Top to bottom, give the entries again exactly as written.

Pixel coordinate grounding data
/---

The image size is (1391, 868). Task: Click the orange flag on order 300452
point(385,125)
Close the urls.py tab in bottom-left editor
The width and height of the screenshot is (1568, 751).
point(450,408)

\---

Response
The image size is (1391, 868). Task: Click the orange flag on order 300452
point(385,125)
Close the urls.py tab in bottom-left editor
The width and height of the screenshot is (1568, 751).
point(450,408)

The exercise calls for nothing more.